• EXERCISE BRIEF: State how many lines in the entries below include the string "computer", and give nothing beyond that number.

+++++

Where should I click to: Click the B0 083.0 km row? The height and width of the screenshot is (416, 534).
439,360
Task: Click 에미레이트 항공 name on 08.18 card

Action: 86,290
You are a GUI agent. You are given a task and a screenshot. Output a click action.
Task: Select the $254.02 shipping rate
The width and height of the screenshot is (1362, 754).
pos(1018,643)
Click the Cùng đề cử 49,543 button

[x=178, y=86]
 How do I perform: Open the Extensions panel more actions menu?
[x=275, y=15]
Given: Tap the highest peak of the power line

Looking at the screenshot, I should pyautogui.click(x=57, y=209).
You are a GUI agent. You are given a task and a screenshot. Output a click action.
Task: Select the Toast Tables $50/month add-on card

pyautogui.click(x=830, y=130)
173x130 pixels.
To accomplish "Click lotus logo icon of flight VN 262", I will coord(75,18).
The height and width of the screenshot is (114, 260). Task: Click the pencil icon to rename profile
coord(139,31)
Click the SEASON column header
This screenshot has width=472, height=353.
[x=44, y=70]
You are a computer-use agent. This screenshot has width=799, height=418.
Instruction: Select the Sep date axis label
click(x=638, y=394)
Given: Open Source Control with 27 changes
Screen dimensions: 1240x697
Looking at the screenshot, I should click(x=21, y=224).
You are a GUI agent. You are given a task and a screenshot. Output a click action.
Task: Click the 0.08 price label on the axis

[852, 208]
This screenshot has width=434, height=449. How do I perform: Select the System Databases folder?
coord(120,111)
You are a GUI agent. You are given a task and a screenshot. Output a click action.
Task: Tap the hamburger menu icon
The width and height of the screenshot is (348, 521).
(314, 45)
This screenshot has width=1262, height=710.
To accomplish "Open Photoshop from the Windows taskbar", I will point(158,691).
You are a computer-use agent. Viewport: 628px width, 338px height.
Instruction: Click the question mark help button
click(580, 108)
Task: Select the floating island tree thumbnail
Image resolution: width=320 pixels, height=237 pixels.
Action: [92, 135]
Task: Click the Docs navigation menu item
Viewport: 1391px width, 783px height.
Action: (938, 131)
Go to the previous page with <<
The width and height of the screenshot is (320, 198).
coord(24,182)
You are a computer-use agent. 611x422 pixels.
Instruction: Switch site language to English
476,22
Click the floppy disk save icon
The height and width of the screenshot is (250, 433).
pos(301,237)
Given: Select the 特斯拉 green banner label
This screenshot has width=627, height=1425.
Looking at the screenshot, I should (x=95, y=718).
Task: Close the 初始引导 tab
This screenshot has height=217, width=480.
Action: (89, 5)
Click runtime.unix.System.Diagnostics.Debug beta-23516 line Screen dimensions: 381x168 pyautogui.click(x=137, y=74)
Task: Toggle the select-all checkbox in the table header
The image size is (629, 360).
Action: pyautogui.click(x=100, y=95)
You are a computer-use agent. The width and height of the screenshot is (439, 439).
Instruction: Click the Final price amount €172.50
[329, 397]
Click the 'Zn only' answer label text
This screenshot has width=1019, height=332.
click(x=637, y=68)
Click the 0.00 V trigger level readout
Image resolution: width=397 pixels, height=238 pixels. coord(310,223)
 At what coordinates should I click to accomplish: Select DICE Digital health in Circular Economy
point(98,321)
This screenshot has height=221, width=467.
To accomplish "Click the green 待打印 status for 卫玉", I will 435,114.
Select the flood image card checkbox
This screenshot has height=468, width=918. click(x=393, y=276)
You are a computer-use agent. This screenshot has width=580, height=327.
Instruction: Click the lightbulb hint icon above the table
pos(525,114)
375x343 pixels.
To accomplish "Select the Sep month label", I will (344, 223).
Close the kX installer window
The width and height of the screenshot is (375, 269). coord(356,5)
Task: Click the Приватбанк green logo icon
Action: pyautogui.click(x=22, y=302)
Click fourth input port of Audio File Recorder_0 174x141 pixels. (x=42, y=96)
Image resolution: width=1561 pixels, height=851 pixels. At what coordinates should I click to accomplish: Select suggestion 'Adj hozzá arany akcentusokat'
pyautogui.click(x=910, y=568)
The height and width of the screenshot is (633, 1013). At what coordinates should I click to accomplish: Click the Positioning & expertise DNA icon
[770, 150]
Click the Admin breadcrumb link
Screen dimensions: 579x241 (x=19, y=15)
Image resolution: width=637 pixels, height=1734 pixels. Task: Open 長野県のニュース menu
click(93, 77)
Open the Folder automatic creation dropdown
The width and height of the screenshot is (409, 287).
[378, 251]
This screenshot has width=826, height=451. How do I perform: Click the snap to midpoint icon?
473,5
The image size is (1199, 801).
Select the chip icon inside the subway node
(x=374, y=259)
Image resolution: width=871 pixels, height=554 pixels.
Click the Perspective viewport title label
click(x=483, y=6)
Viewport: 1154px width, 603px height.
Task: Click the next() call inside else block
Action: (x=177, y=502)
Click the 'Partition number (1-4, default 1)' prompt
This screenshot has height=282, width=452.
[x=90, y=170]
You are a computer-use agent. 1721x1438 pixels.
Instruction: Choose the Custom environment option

+++++

• RESPONSE AREA: 6